Over in Cyprus, the EU’s nearest member state to the Middle East, an anti-war rally has been held outside a British Sovereign base that activists have accused of “facilitating” Israel’s armed action.

Hundreds of protestors, chanting “No to war” and “Out, Out, British bases out,” rallied within metres of the gates of RAF Akrotiri amid mounting fears of the Mediterranean island being drawn into a wider conflict if hostilities spiral out of control. The leftwing Akel party official Haris Karamanou told demonstrators:

We are here, right outside the British Air Force airport in Akrotiri, because from here British spy planes are assisting the occupying forces of Israel in gathering information on the ‘operations’ in Gaza. And because hundreds of tons of bombs and ammunition have passed through here to aid the total destruction of Gaza.

Speaking to the Guardian, Nicoletta Charalambidou, a prominent human rights lawyer also attending the rally said:

The government of Cyprus has failed to take a clear stance against the war and we are against the facilitation it has granted that has allowed the British bases to indirectly support Israel’s war in Palestine, Gaza and Lebanon.

Others activists said they were furious at the growing use “on Cypriot land” of the installation, one of two bases retained by Britain, a former colony.

In a statement urging people to attend Sunday’s protest, the left-wing backed Cyprus Peace Council said it was imperative the island’s government took a clear stance if the country was to avoid becoming a target for attack.

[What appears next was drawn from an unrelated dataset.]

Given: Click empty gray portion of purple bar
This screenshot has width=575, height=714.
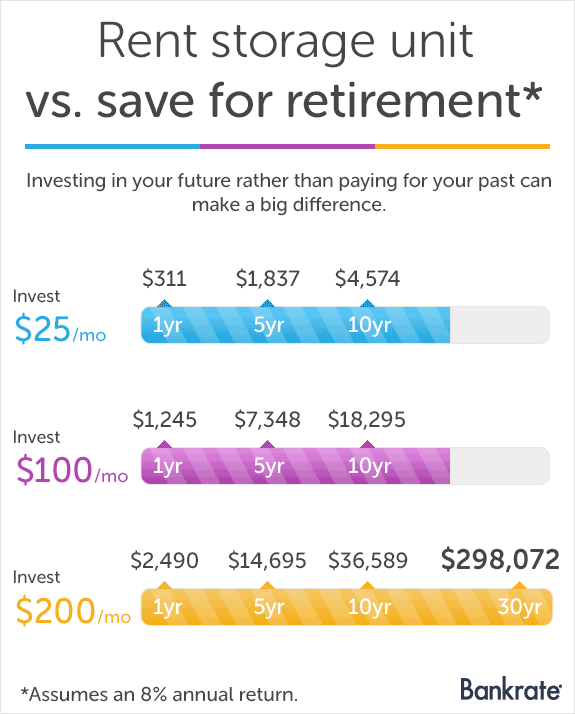Looking at the screenshot, I should pos(499,466).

It said:

The large military activities carried out these days on the ground and air around the Akrotiri base as well as the large concentration of US military forces in our country to prepare for a broader war, heightens the feeling of concern that Cyprus may become a target for an attack.

The statement came hours after the UK announced it was “bolstering contingency teams” in the region, moving 700 troops to the island in preparation of mass evacuations from Lebanon

Earlier this year protestors conducted a similar rally outside Akrotiri to demonstrate against the British bases being used as an “aggressive launch pad” for the war in Gaza amid revelations of its deployment as a staging point for fighter jets involved in strikes against pro-Palestinian Houthi militia in Yemen.

UK defence officials have robustly denied accusations of the bases being used to funnel weapons to Israel. On Sunday, the Cyprus Mail quoted a British bases spokesperson as saying: “No RAF flights have transported lethal cargo to the Israeli Defence Forces.” It was standard practice the spokesperson said “for the UK Ministry of Defence to routinely authorise requests for a limited number of allies and partners to access the UK’s air bases.”

Under the terms of the bases’ establishment, Britain is not formally obliged to seek permission from Cyprus for operations conducted out of the military installations.